2022年6月25日土曜日

文字絵とは

先週とりあげた北斎の「在原業平」の続きとして、noteで同じ北斎の六歌仙シリーズから「僧正遍昭」を解読してみた。(「文字絵「へんぜうそう正」」)このように「文字絵」に惹きつけられる中、江戸の人が残した文字絵についての定義に接して、なるほどという思いだった。

国立国会図書館のサイトには、「本の万華鏡」というシリーズの一篇として「へのへのもじえーー文字で絵を描くーー」がある。そこに記された「遊びの文字絵」において、『嬉遊笑覧』(巻三書画)が述べるところの「文字絵」を紹介している。つぎの文章である。(原文のリンク

「宝暦ころ、童の習いの草子に文字絵とて、武者などの形を文字にてかき、頭と手足をば絵にてかきそへたるものあり。

狙うところの人物などの形を文字で描き、文字だけで十分に表現できないところは絵をもって書き出す、まさに文字絵と呼ばれるユニークなジャンルの作品の作り方である。半年ほど前にとりあげた十返舎一九による『文字の知画』にみる犬という、仮名文字のみで流麗に犬を表わした秀作でさえ、目を表わす点睛の工夫が施されている。(「江戸の犬は怒りっぽい」)

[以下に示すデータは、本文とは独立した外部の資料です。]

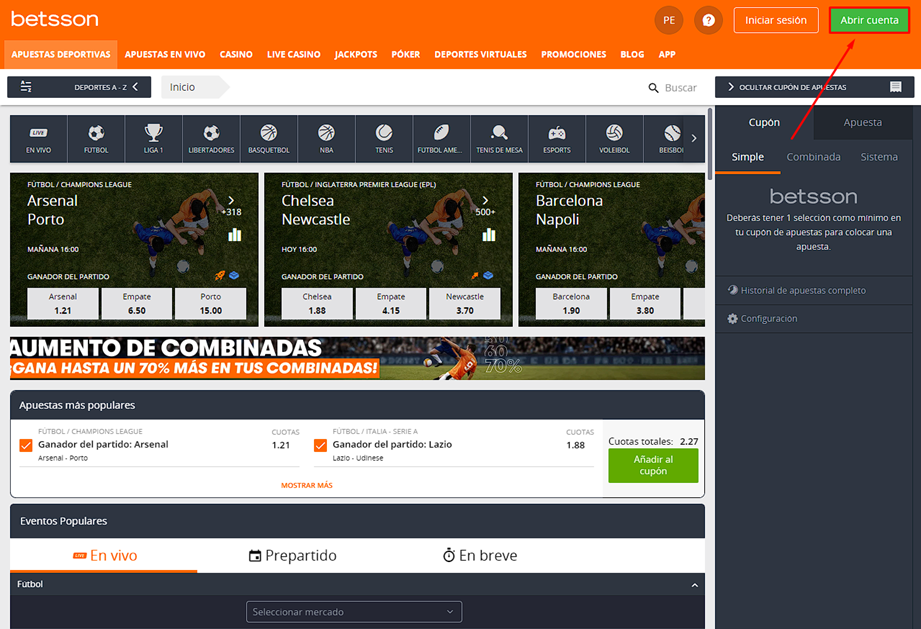
Task: Click the search magnifier icon
Action: pos(654,88)
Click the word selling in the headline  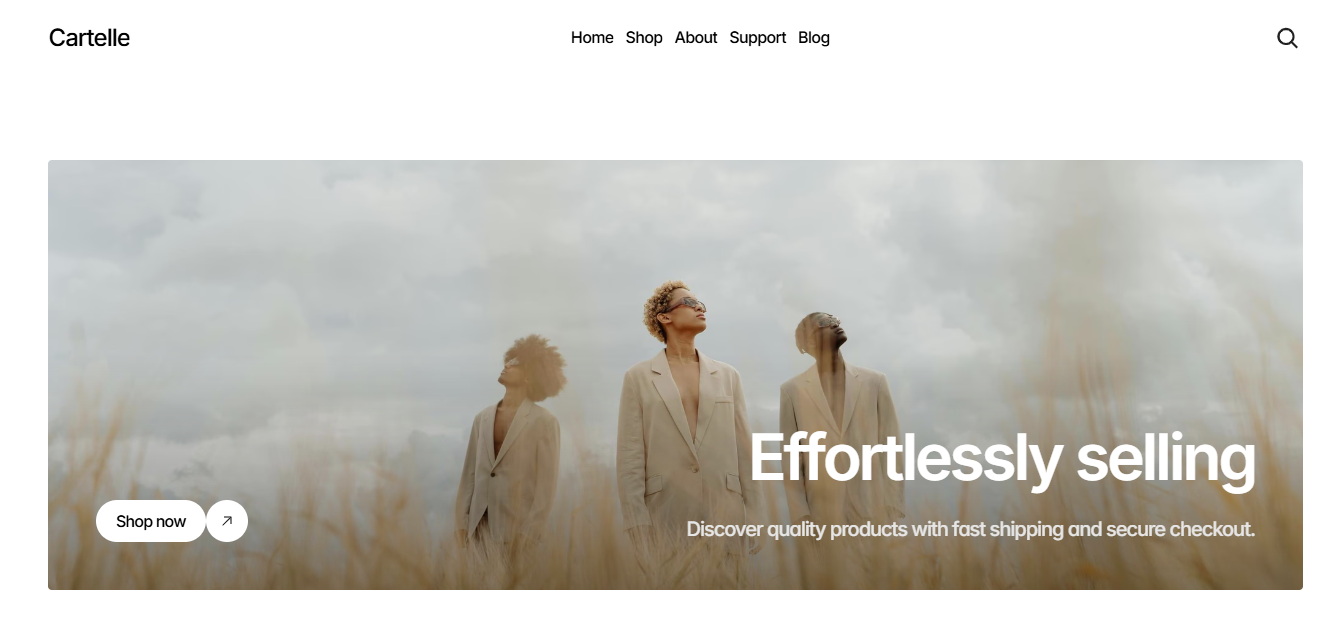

上記の記述をさらに読み直せば、文字絵が登場するのは、「習いの草子」だとされているところが目に止まる。だが、すくなくとも目の前にある北斎の六歌仙は、そのような範疇から大きくはみ出したのだ。なにはともあれ、大人でも真剣に挑戦しないと簡単に読めるものではない。これもあわせて覚えておきたい。